ACE inhibitors + potassium-sparing diuretics (enalapril + spironolactone). Both raise potassium levels. The combination can cause hyperkalemia, particularly in patients with even mildly impaired renal function — which is common in elderly hypertensive patients. Monitor potassium levels regularly if this combination is prescribed.
ACE inhibitors + ARBs (enalapril + telmisartan). Dual RAAS blockade was once thought to be beneficial but has been shown to increase the risk of hyperkalemia, hypotension, and renal impairment without improving outcomes. If you see this combination on a prescription, it is worth flagging with the prescribing physician.
Amlodipine + simvastatin (high dose). Amlodipine inhibits CYP3A4, which metabolises simvastatin. When combined, simvastatin levels increase, raising the risk of rhabdomyolysis. The FDA recommends limiting simvastatin to 20 mg/day when combined with amlodipine. In India, where simvastatin 40 mg is commonly prescribed, this interaction is frequently overlooked.
Beta-blockers + verapamil/diltiazem. Both slow heart rate and conduction. The combination can cause severe bradycardia, heart block, or even asystole in susceptible patients. This is a contraindicated combination that still appears on prescriptions, particularly when a cardiologist prescribes one and a general physician prescribes the other.
The OTC problem: what patients buy without telling you
In India, OTC medicine purchases are common and largely unregulated in practice. Patients buy cough syrups, antacids, pain relievers, and antihistamines without consulting anyone. Some of these interact significantly with prescription medications.
Antacids (aluminium/magnesium hydroxide) + fluoroquinolones. Antacids chelate ciprofloxacin, levofloxacin, and other fluoroquinolones, reducing their absorption by up to 90%. A patient taking Gelusil with their ciprofloxacin is essentially not taking ciprofloxacin at all. Counsel patients to separate these by at least 2 hours.
Cough syrups containing dextromethorphan + SSRIs. Many OTC cough syrups contain dextromethorphan. Combined with SSRIs (fluoxetine, sertraline — increasingly common prescriptions in India), it can cause serotonin syndrome: agitation, hyperthermia, rapid heart rate. Patients on antidepressants should be specifically warned about this.

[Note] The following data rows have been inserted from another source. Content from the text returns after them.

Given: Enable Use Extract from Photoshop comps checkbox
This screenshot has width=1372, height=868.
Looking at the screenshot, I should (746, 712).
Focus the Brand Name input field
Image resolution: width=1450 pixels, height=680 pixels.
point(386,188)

Omeprazole + clopidogrel. Omeprazole is India's most popular PPI, often purchased OTC for acidity. It inhibits CYP2C19, which is needed to convert clopidogrel to its active form. A cardiac patient on clopidogrel who self-medicates with omeprazole for acidity is getting reduced antiplatelet protection. Pantoprazole is the safer PPI alternative with clopidogrel.
Nimesulide. Still available in India despite being banned in many countries, nimesulide is hepatotoxic and interacts with anticoagulants, antihypertensives, and methotrexate. Patients buy it for pain relief without knowing the risks. If you are dispensing it, always check for concurrent medications.
Building a safety net
The most effective way to catch drug interactions is to have a complete picture of what the patient is taking — prescription drugs, OTC purchases, ayurvedic supplements, and home remedies. In practice, this is difficult because patients see multiple doctors and buy medicines at multiple pharmacies.
As a pharmacist, you are often the last person who sees the full medication list before the patient takes the drugs. Ask the right questions. "Are you taking any other medicines?" is not enough — patients do not consider OTC drugs or supplements as "medicines." Ask specifically: "Any pain killers? Antacids? Cough syrup? Any ayurvedic or herbal tablets? Anything for sleep?"
A good pharmacy management system with built-in drug interaction checking can flag dangerous combinations automatically at the dispensing counter. This does not replace clinical judgment, but it catches the interactions that a busy pharmacist might miss during a hectic afternoon shift.
Every interaction caught is a potential adverse event prevented. In a country where polypharmacy is common and OTC access is liberal, the pharmacist's role as a safety net has never been more important.